Celebrity chef Mynhardt Joubert has shared with Mzansi Life the Green Thai Curry recipe that promises to tickle every taste bud. Chef Mynhardt used roasted sweet potato – instead of rice – and a variety of ingredients to add more flavour.
100ml of canola oil
2 large sweet potatoes cut length wise into chips
1 large tablespoon of green curry paste
2-3 fresh green chilies, deseeded and roughly chopped
2 teaspoons chopped fresh ginger
3-4 cloves garlic, chopped or crushed
1 teaspoon dried fine coriander
1/2 teaspoon of dried fine cumin
2 handfuls of fresh coriander leaves, roughly chopped
1 cup of chicken stock
4 chicken breasts
1 teaspoon of sugar
1 tin of coconut milk
100g tender stem broccoli
100g mange tout
One tablespoon of fish sauce
Juice and rind of one lime
Fresh basil and coriander
Handful of sprouts
Place the sweet potatoes on a roasting tray and toss with 50ml of canola oil and season with salt and pepper bake until golden brown for about 25 to 30 minutes.

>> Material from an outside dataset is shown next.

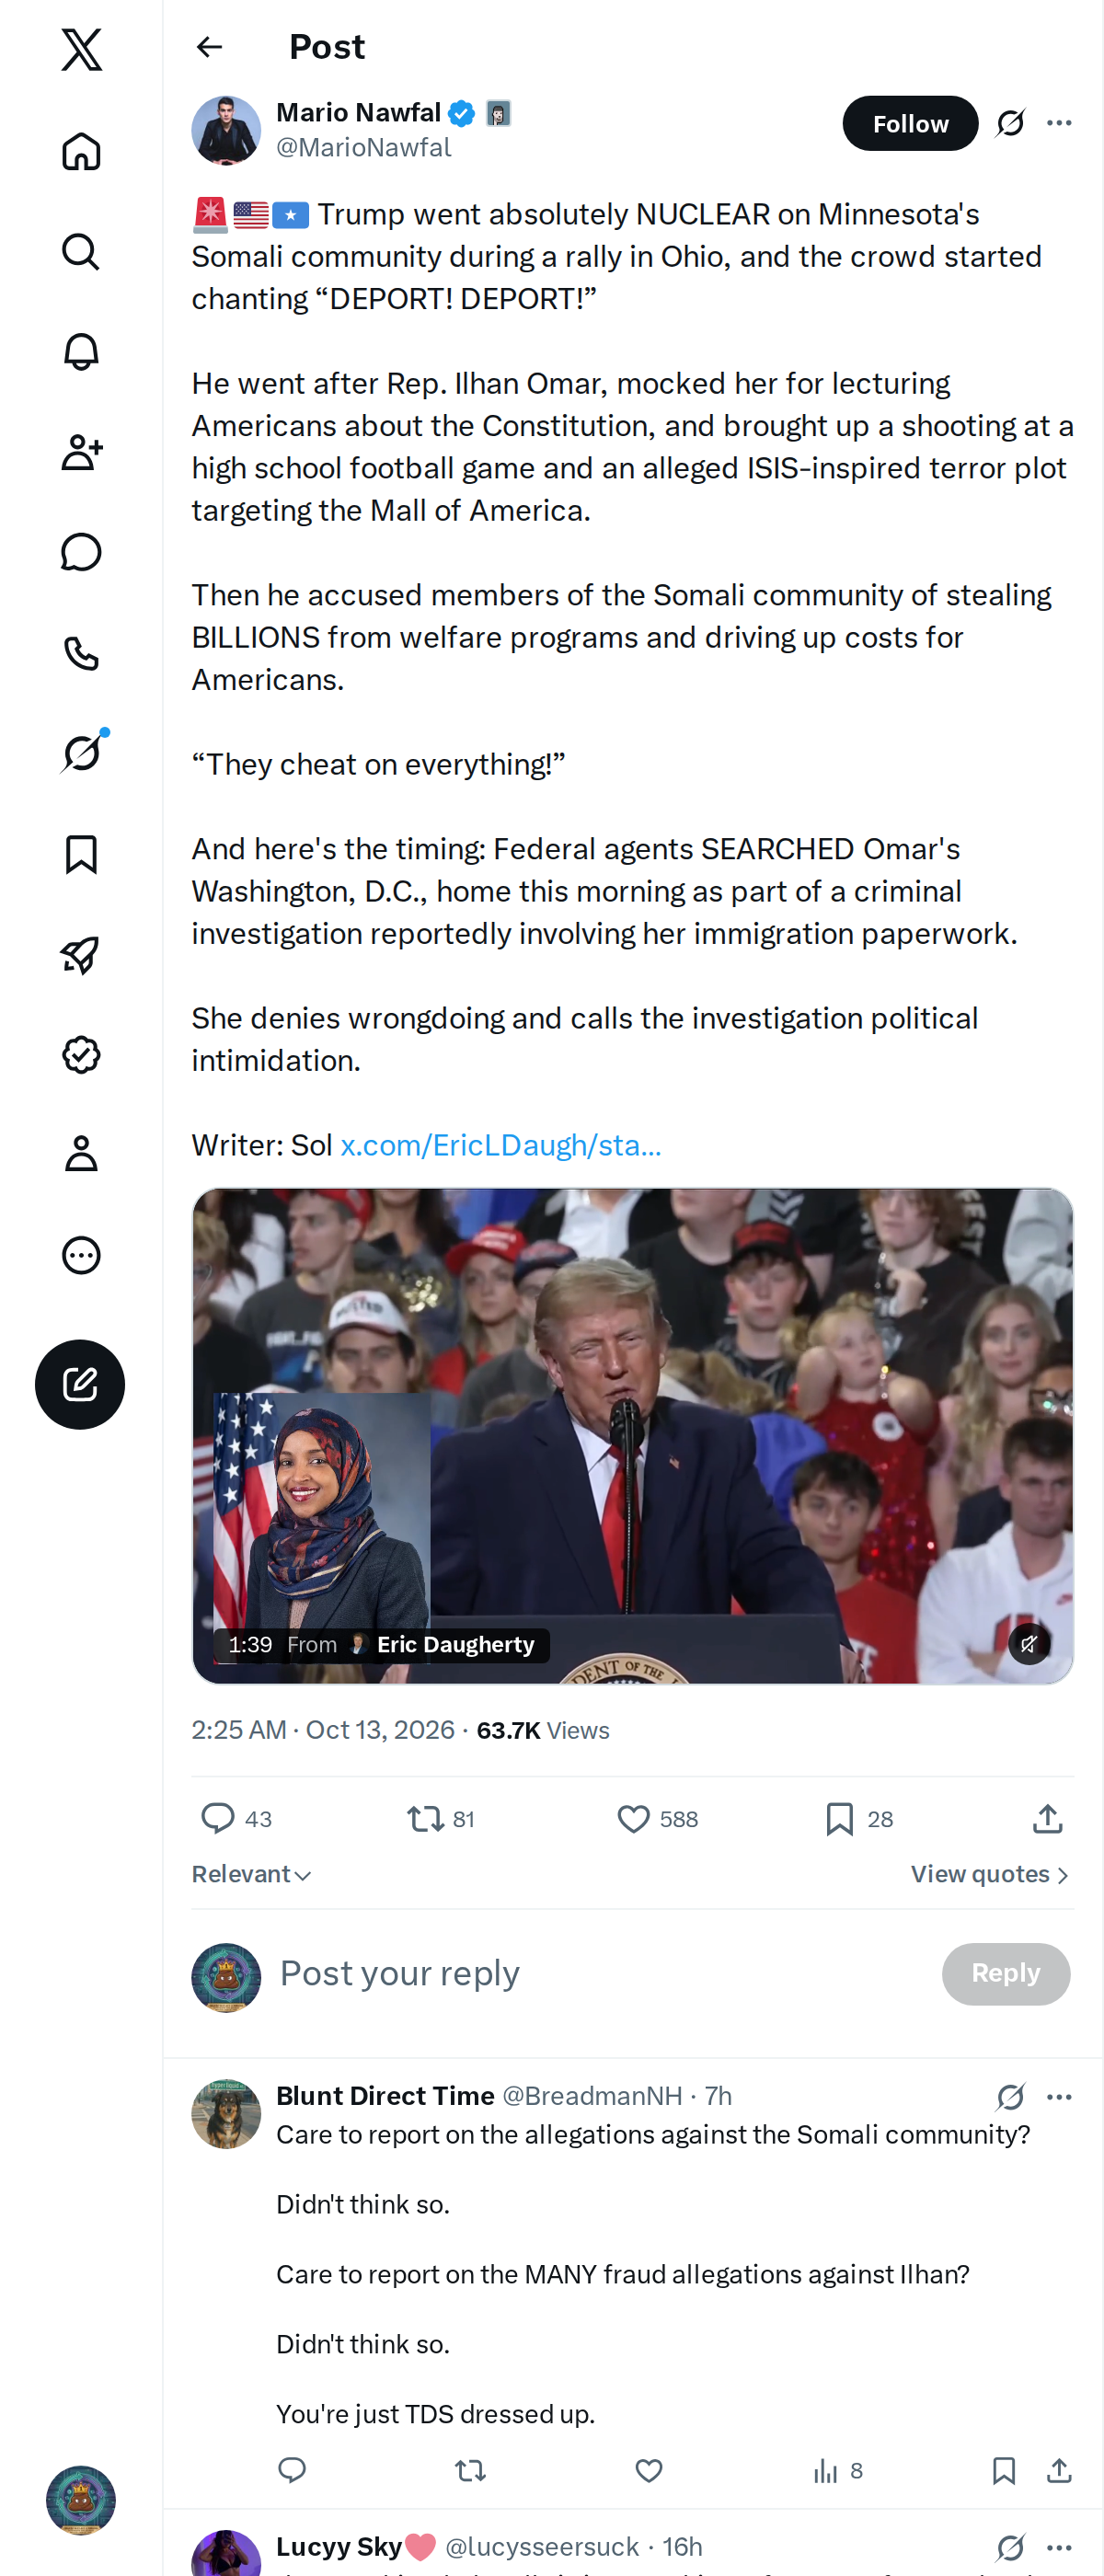Open the Notifications bell icon

81,352
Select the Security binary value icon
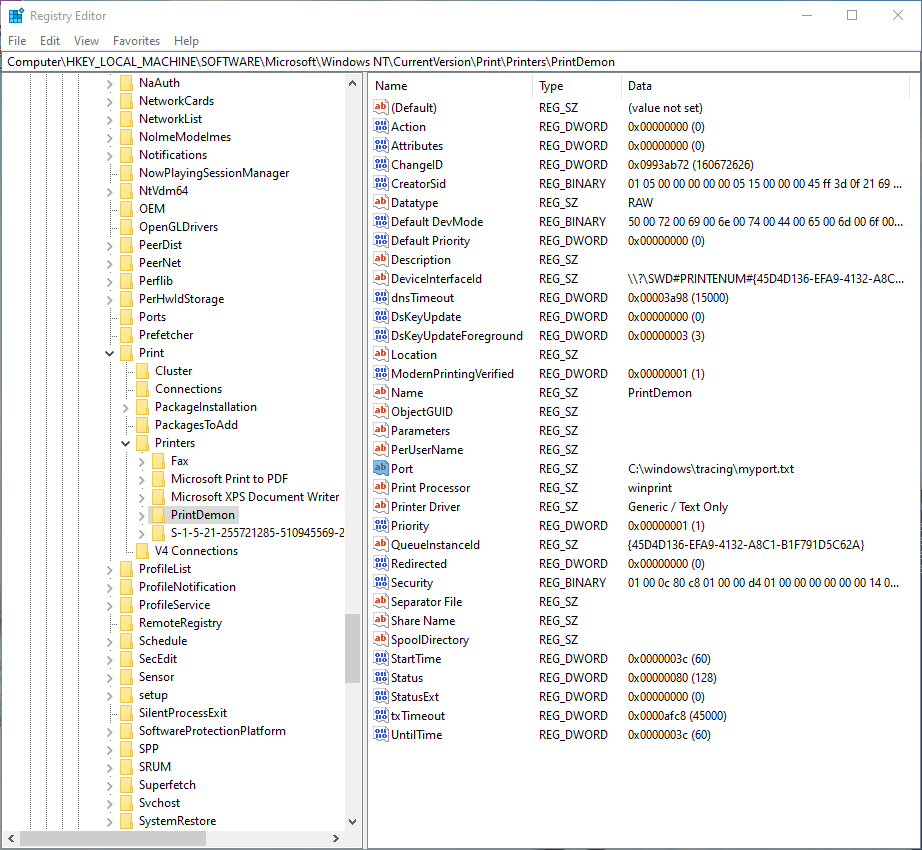The width and height of the screenshot is (922, 850). 380,583
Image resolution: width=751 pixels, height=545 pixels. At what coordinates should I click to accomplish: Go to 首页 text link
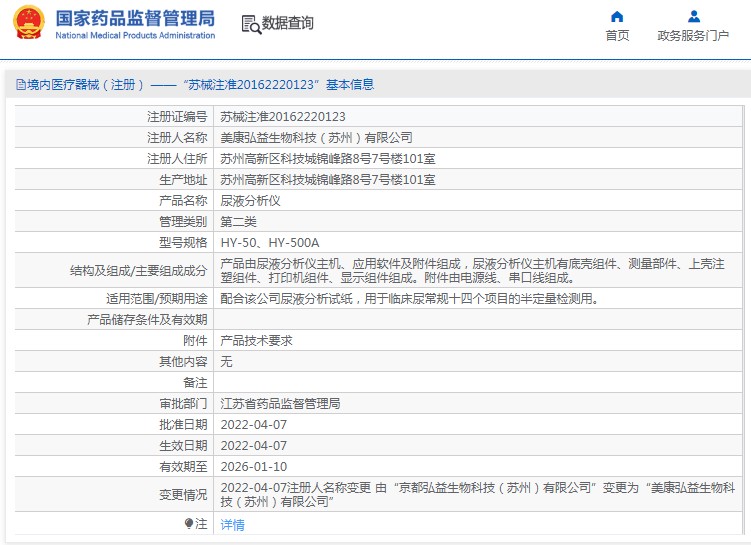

In a food processor add the curry paste, chillies, ginger, garlic, dried coriander, cumin and a dash of chicken stock. Blend until a paste has formed.
Add 50ml of the oil to a pan or wok and quick fry the paste. Add the chicken and sugar and caramelise together.
Add the rest of the chicken stock, coconut milk and heat through.
Add the mangetout and broccoli with the fish sauce, lime juice and rind and cook until it starts to bubble then remove from the heat.
Serve in large soup bowl with sweet potato chips and garnish with fresh basil and coriander and sprouts.